Supplied entries Block Start
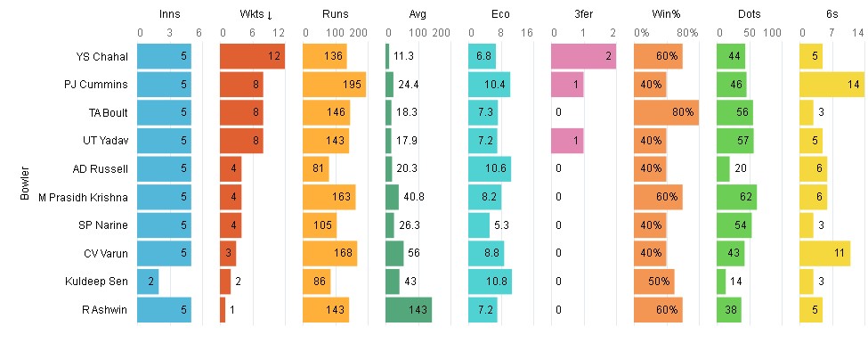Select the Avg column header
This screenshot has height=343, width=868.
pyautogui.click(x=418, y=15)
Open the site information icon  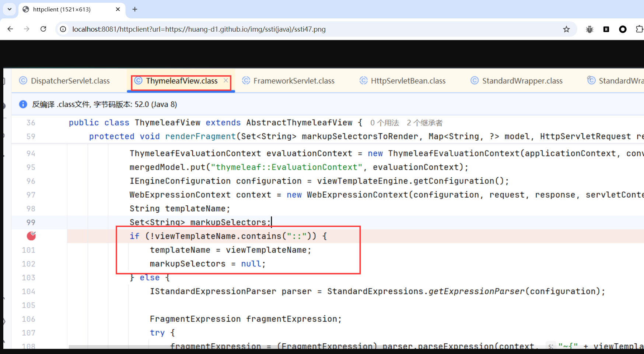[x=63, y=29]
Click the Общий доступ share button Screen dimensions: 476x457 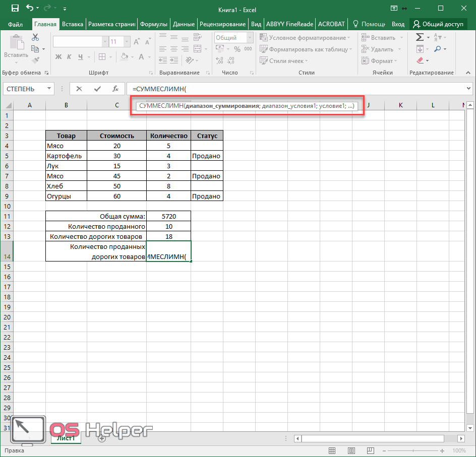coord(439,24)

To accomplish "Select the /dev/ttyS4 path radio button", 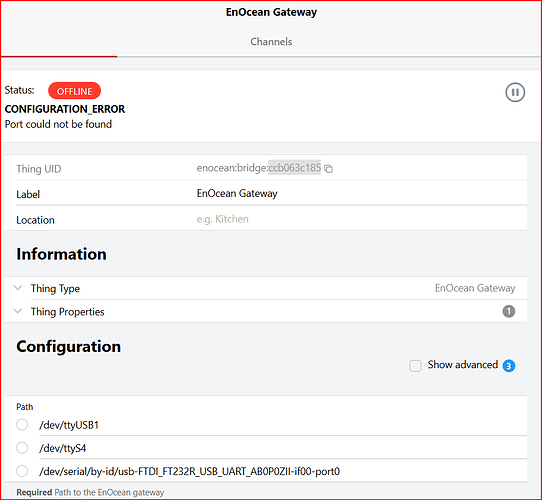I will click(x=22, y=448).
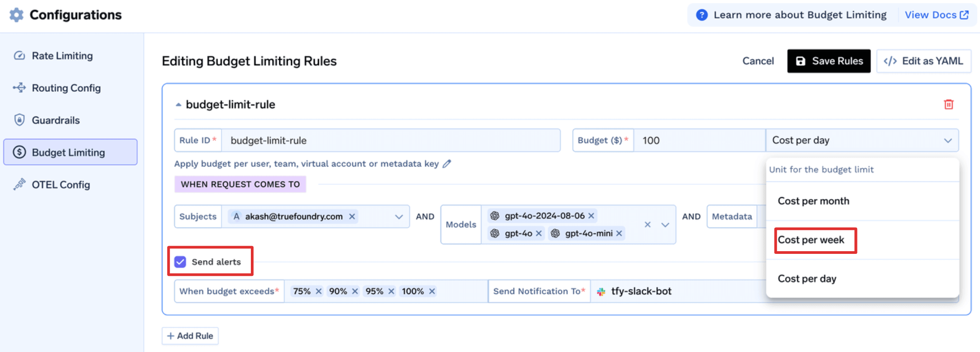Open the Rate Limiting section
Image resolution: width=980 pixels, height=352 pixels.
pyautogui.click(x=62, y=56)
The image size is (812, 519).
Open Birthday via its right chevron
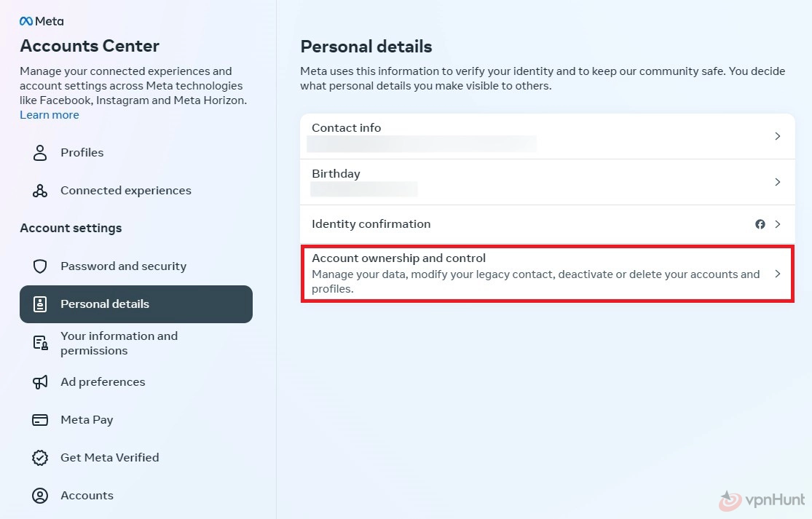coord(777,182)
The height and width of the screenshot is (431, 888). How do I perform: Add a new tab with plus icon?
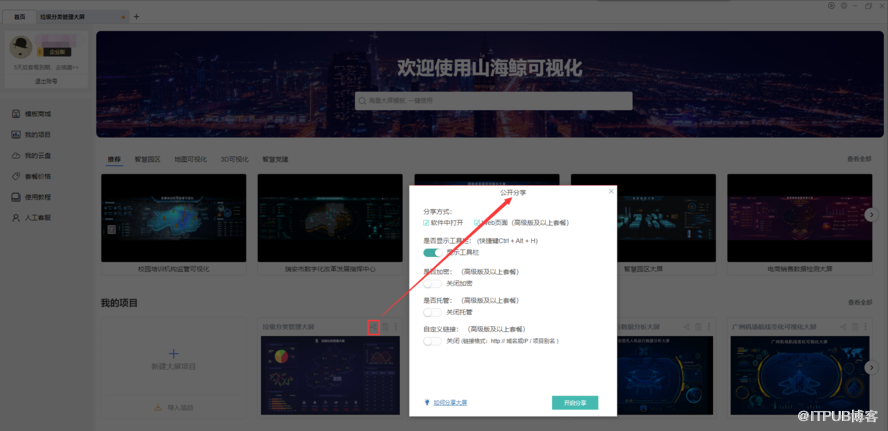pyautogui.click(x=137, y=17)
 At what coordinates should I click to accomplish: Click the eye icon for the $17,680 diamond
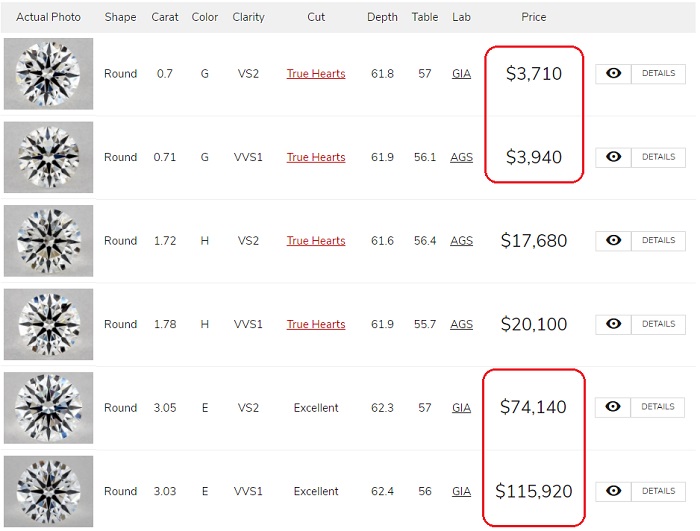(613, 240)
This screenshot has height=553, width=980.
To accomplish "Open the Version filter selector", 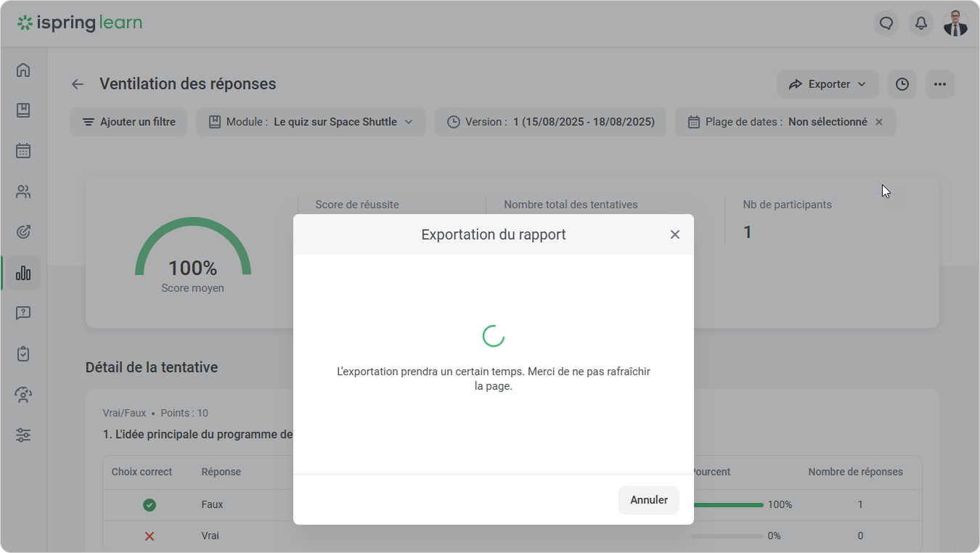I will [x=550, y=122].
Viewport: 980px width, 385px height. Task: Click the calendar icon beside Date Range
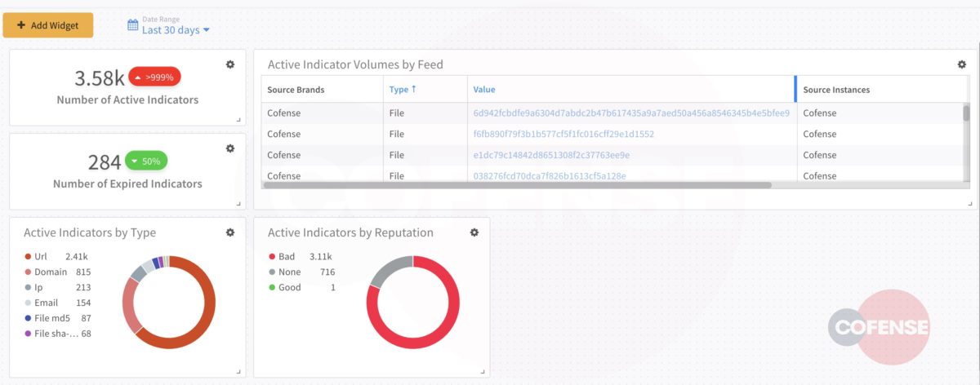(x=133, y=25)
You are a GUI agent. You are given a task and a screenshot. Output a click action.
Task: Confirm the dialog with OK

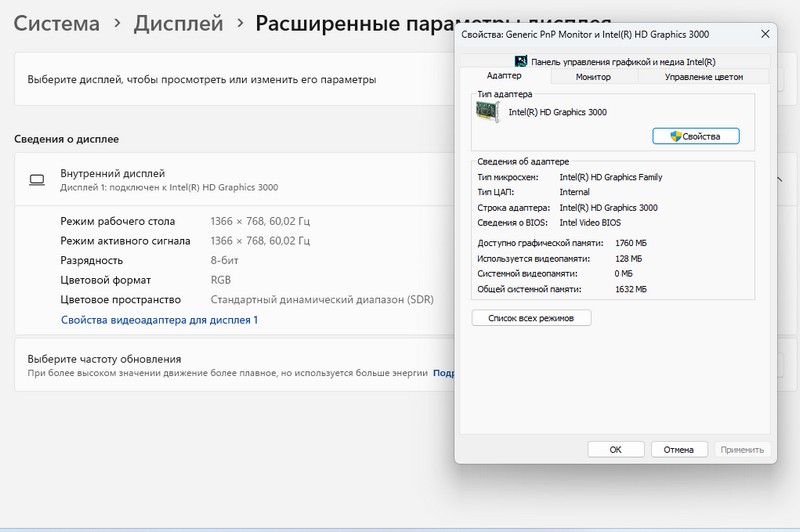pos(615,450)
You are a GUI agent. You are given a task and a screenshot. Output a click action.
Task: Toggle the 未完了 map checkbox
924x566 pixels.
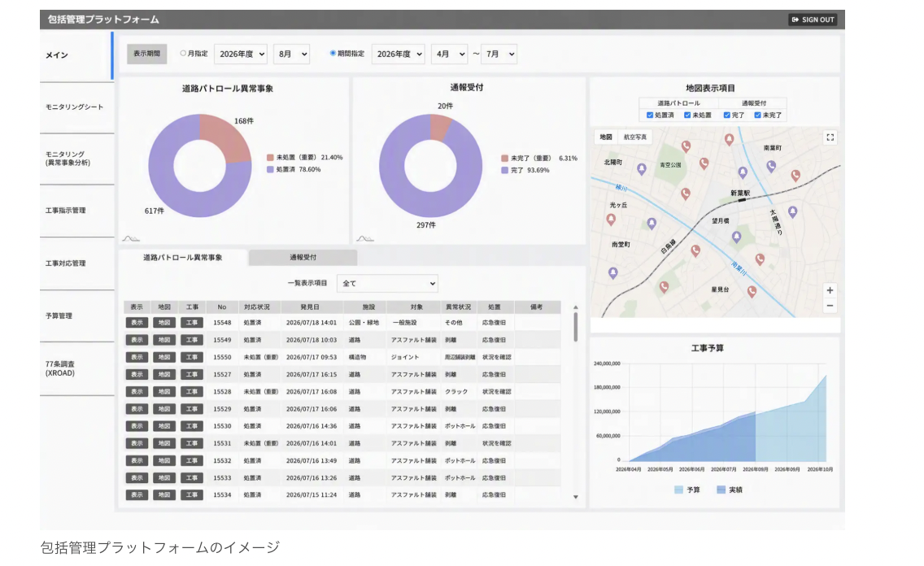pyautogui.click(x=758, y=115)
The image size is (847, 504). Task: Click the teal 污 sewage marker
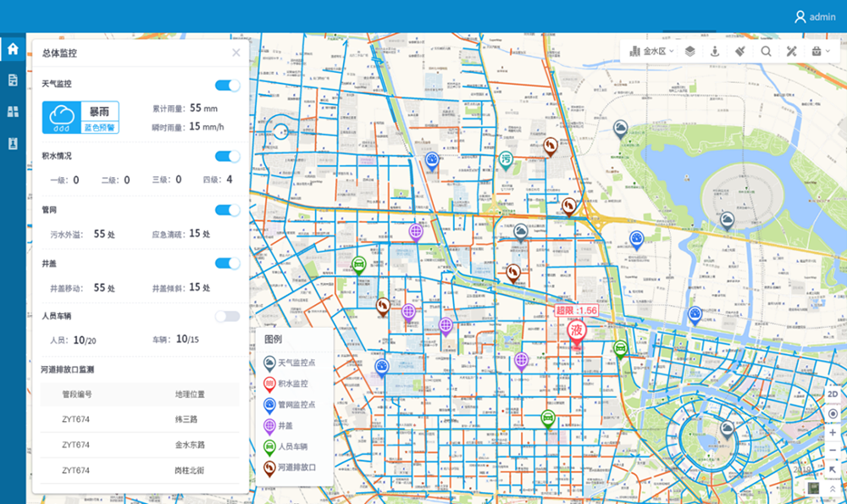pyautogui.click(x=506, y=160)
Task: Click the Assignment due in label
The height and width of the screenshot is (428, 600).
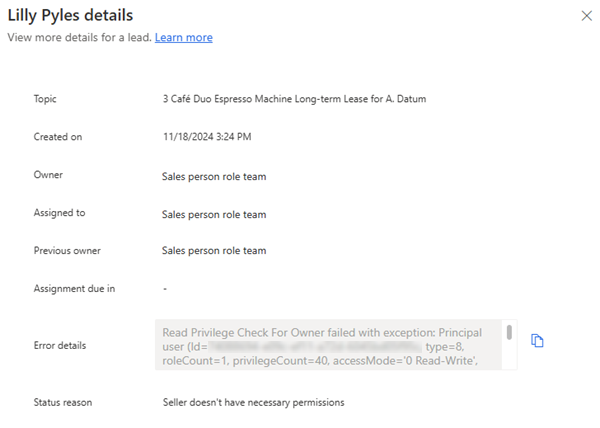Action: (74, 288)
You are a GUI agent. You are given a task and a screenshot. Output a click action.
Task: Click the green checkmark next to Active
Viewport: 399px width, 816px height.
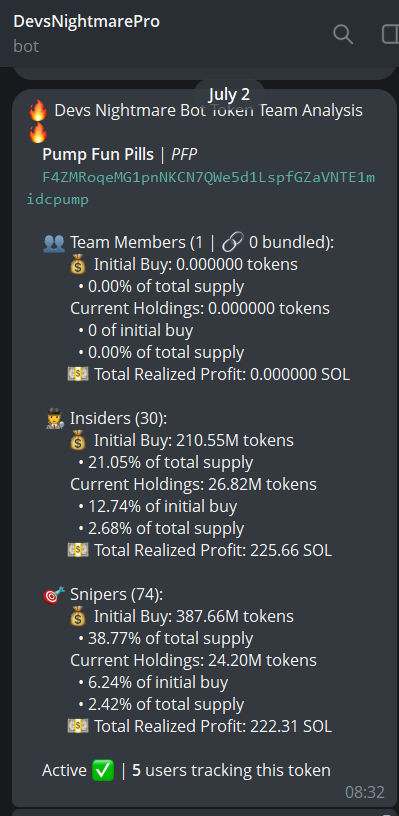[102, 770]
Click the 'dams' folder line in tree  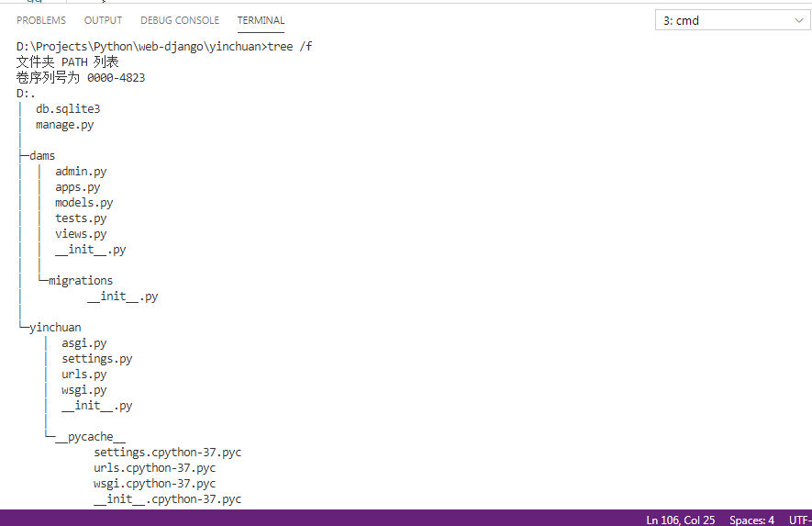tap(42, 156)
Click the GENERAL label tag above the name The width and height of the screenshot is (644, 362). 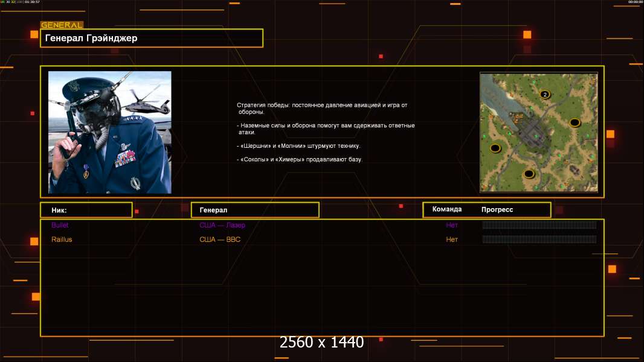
Supplied entries Block End
Out of the records above, return only the lines from the one with "Task: Click the Assignment due in label" through the one with "Task: Click the green", exactly, and none of the pictures.

| Task response |
Task: Click the Assignment due in label
The height and width of the screenshot is (428, 600).
Action: (74, 288)
You are a GUI agent. You are given a task and a screenshot. Output a click action.
Task: Click the green checkmark next to Active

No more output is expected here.